弔いがわりに笑ってあげる
数日続いた寒波が嘘のようにあたたかい日の事だった。
するすると立ち上っていく煙を私はずっと見詰めていた。てっきり見慣れた黒煙になるものだとばかり思っていたのだが、意外なことに昇っていったのは透き通る薄絹の白煙である。余りに火勢が凄まじかった所為だろうか、と尤もらしく考えたのだが確証は得られなかった。ただ、その煙は煤けた黒い煙よりもどこか清々しく、天上に漂う雲のようだったから。まさしく空に還っていくのだ、と私は思った。
元々あるべきところに戻るというのは据わりが良い。だから、微塵も寂しくなかった。
煙が完全にかき消えた後、一体どの位そうしていただろう。気の早い西日は陰り始め、淡墨を流した煙水晶のような夕闇の気配が漂っていた。それでもまだ腰を上げる気になれず、私は縁側にずっと腰を掛けている。
周りには誰もいない。しばらくは兄が隣にいたのだが、数刻前に自室へと帰ってしまった。いい加減身体を冷やすぞ、と言われたのだが、今日は花も狂うほどにあたたかい。大丈夫だと言って私は首を傾げた。
弟が死んだのは昨日の未明である。
本当ならばもうしばらくそのままにしておく筈だった亡骸を、今朝方荼毘に付した。殯の風習が残るうちはでは七日間遺体がそのままに安置され、別れを惜んで死に寄り添い、その後に火葬されるというのが正式な習わしだ。日々激化する戦では悠長なことをしていられず、今ではすっかり衰退しつつある儀礼だが、それでも本家では未だに受け継がれてきたのである。記憶にある父の葬儀でも確かに七日待った。私は知らないが、母や他の兄もそうだったと聞く。そのため、異例の迅速だろう。
今はちょうど初冬の頃、俗に言う小春日和。余りにあたたかい晴天だったものだから、せめてこんな日に旅立つのであれば寒がりな弟も安心だろうという、幾分か感傷的な理由で執り行われたのだ。子供のように痩せ細った弟の亡骸は白木の棺に入れられ、兄の火遁によってすっかり灰となった。密葬だったので裏庭に穴を掘り、そこでひっそりと燃やされたのだ。今は骨壺に納められ、生前使っていた部屋に安置されている。
弟の躯を燃やしながら、兄は絶えず泣いていた。最期の瞬間まで折れてしまいそうな細い身体に泣き縋り、すまないすまない、と慟哭する。
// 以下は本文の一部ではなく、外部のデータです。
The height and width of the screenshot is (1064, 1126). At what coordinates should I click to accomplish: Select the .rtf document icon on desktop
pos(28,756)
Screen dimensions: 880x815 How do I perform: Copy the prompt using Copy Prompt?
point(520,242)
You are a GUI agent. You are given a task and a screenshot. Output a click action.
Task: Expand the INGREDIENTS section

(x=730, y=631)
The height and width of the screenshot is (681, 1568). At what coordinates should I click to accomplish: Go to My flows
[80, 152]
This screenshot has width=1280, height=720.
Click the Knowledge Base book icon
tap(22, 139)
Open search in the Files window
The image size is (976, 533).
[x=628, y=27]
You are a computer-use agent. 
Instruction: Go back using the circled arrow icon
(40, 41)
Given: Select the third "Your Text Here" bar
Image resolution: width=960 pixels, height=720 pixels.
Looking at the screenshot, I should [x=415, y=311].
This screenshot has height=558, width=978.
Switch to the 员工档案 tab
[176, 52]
滂沱の涙を流す兄の眼窩にはイズナの形見がぴたりと埋まり、澄んだ柘榴石のように煌めいていた。涙の薄膜が表面に留まり、朝ぼらけの光を宿していたのだ。
私は亡骸をいつまでも離そうとしない兄を宥め、綺麗に死出の身繕いをしてやった。慣れた手つきを思い起こしながら、柘植櫛で長い髪を梳く。主を失った櫛は私の手にはちっとも馴染まず、うそ寒いような、滑稽な児戯を行っているようにも感じた。
戦場で見慣れた死体に比べると、イズナの遺骸は驚くほど静謐だった。綺麗ともいえる。私達に見守られながら息絶えた顔は真実眠っているようで、ただし、当たり前だがその眼窩は空虚である。白布が巻かれた目蓋は落ち窪み、そこだけが欠けてしまっていた。
一連の出来事が流れていく中で、私はただの一滴も涙を零さなかった。今もこの眼球は乾いたままだ。唯一身内以外で立ち会っていたヒカクには甚く心配され、感情が壊れたのかとも危ぶまれた始末である。
だが、私は元々こういう人間なのだ。感情では泣けない性質とでも言えばいいのだろうか。イズナと言い争ったあの日に泣いたのが実に数年、――否、十数年ぶりだったかもしれない。父の葬儀でも泣かなかったが、思えば誰かの死に際して泣いたことなど一切無い。自分の身体のことを医者に告げられた際も、そういうものか、と諦めた心地になっただけだった。凡そ忍らしい淡白さだろう、こんなところだけは何事にも優秀な弟よりも優れていたようだ。私は他人事のように少しだけ笑った。
今も悲しんでいるふりを取り繕っているだけなのかもしれない。いい加減馬鹿らしくなり、漸く根を張っていた腰を上げる。風も冷たくなってきた、そろそろ日も暮れるだろう。凍り付いたように同じ姿勢でいたためか、手足が酷く強張っている。もぞもぞと身体を解しながら、自室へと戻って息を吐いた。
何も無くなっていない筈の部屋が、妙に広くなったように感じる。答えは当たり前のように分かっていた。この部屋にはよくイズナがいたからなのだろう。
立派な部屋が宛がわれているというのに、イズナは手持無沙汰に暇を持て余すと必ずこの部屋に来て、何をするでもなく寝転んでいたり、見るとはなしに外を見つめて寛いでいた。一体何が楽しかったのか未だに分からない。聞いたところで答えてはくれなかったのだから。
私は大体読み物や書き物をしているのだが、時たま手元を覗き込むくらいで話しかけてくる事も少ない。思い出したようにそちらを見遣ると、あどけない寝顔を無防備に晒していることもあった。
趣味で花を活けている時や部屋をしつらえている時は大人しくそれを眺めている。私が煮詰まってうんうん唸っていると、子供のような悪戯――髪を弄んで引っ張るだとか、滑稽な替歌で笑わそうとしたり――を仕掛けてくる。器用なのだから一緒にやってみるかと聞くと、見ているだけで充分だと首を振るうだけだ。
稀に私が昼寝をしていると、気が付けば隣で眠っている。また、黙って顔を覗き込んでいることもあった。そんな時は少しだけ気恥ずかしい。多分それを知っていて、阿呆みたいに平和な寝顔、と揶揄うのだから。
特別面白そうにするわけでもなく、退屈そうにしているわけでも無かった。嬉しいという顔でもない。強いて言うならば、脆い砂糖菓子を一息で飲み込んだような、そんな甘苦い表情を浮かべていた。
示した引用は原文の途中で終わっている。